Bankrupt crypto lending platform Voyager Digital has received court approval on Wednesday to repay its customers’ funds that were trapped for a long time.
However, customers are still expected to receive only 36% of the amount they are owed.
- The authorization to begin the liquidation process comes after more than 10 months since Voyageur froze customer withdrawals in July 2022, right after Three Arrows Capital (3AC), a collapsed hedge fund, filed for bankruptcy.

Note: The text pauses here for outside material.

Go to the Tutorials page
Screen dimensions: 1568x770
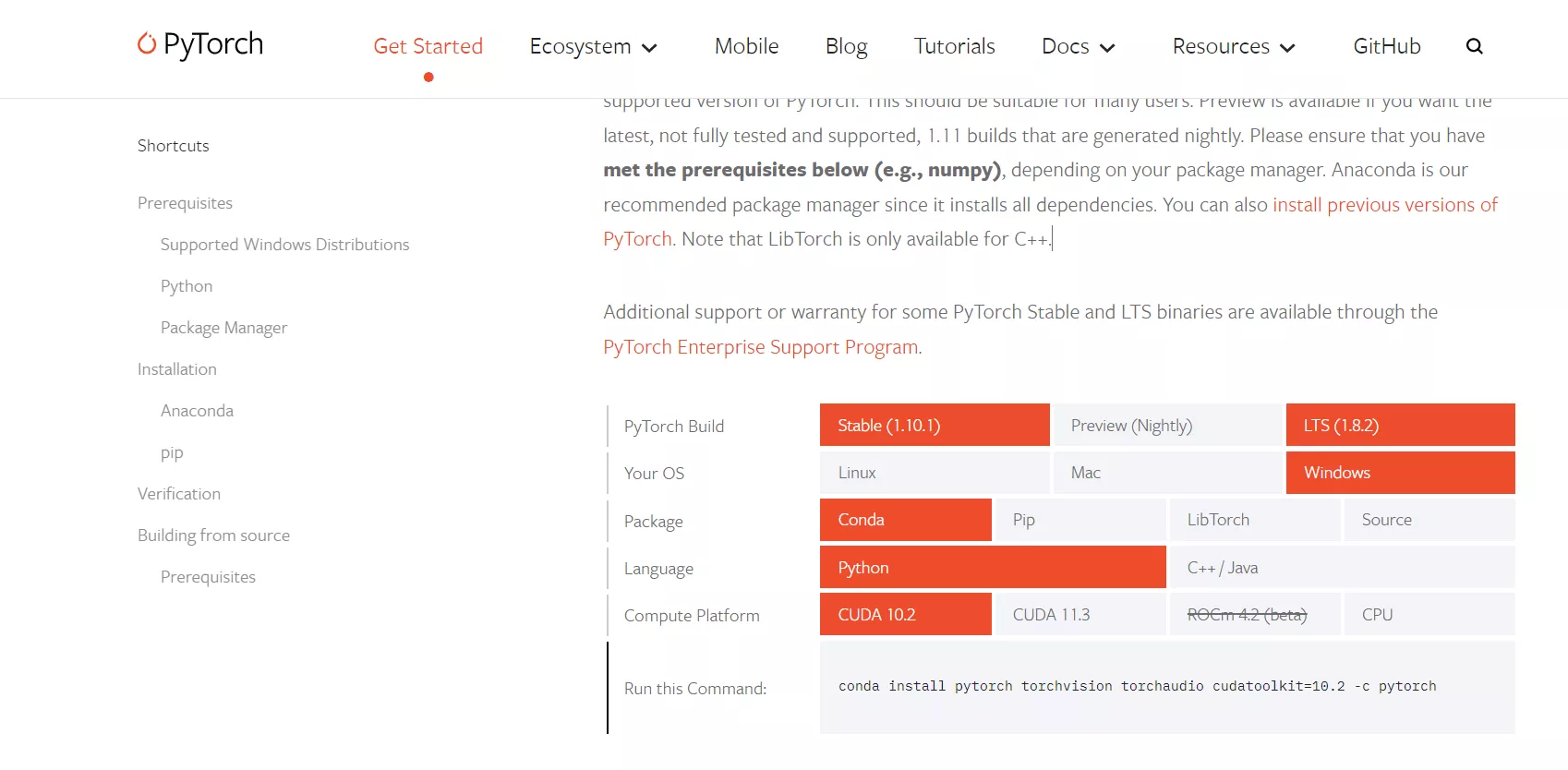954,46
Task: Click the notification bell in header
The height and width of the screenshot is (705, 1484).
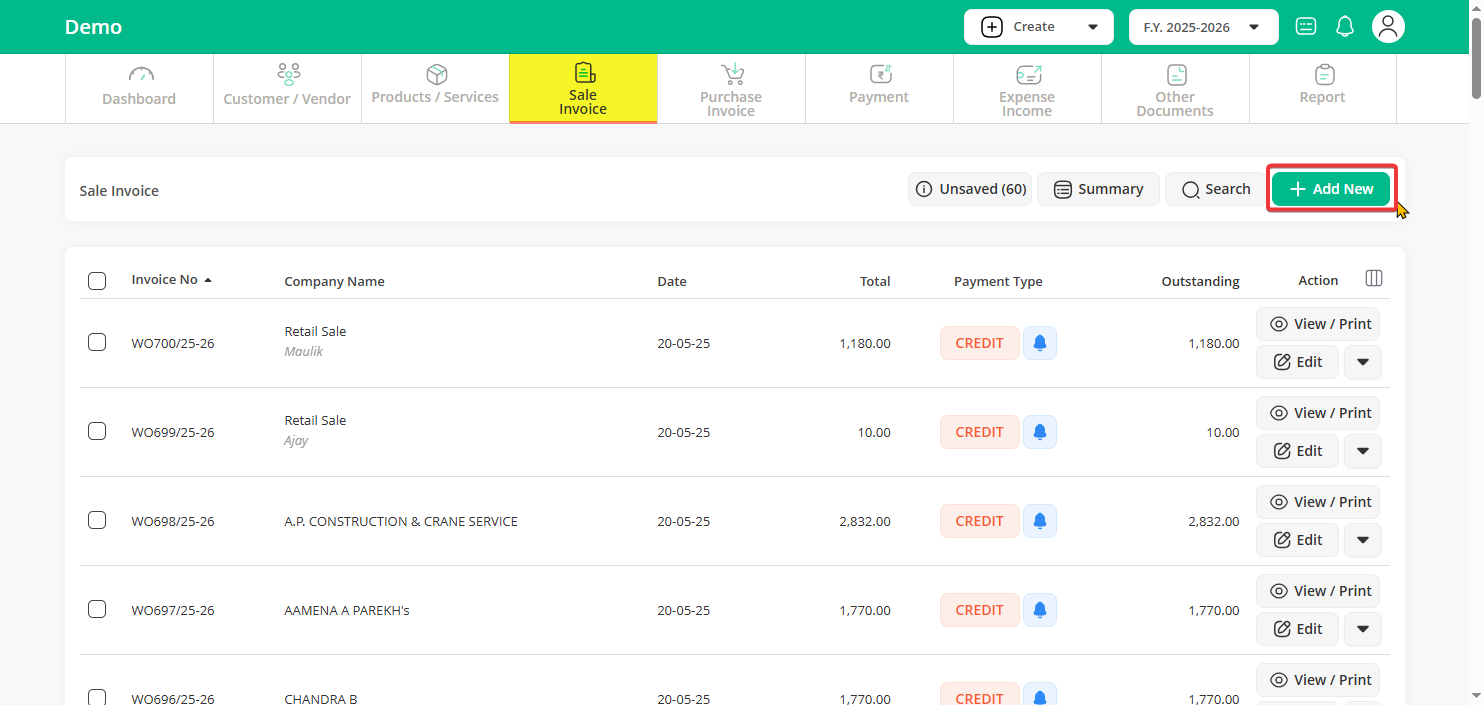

- As revealed by Bloomberg, Judge Michael Wiles acknowledged that “nobody is happy with the liquidation,” given that customers were unhappy with the bankruptcy process and outcome. Complaints primarily target the bankruptcy’s cost, attorneys’ fees, case oversight, and low returns that creditors would receive.
- Nonetheless, Wiles recognized that there is no other choice since Voyager lacks the resources to repay customers fully.
- “Hindsight’s 20/20 – ’m sure everybody wishes that something better had happened,” said Wiles. “We are where we are, we’re trying to do the best with where we are.”
- After filing for bankruptcy in July, Voyager continued encountering difficulties. Its initial deal to merge with FTX failed when the crypto exchange collapsed in November. Voyager borrowers then summoned FTX executives for details on their plan to acquire the company, examining whether it was a sensible offer or solely a publicity stunt.
- Voyager’s $1 billion acquisition agreement with Binance US also faltered last month, with the latter abandoning it, citing a «hostile and uncertain regulatory climate» in the United States.
- According to a May 5 court filing, the lender has only $630 million to compensate $1.8 billion in customer claims. Its resources may grow if its pending dispute with FTX yields results.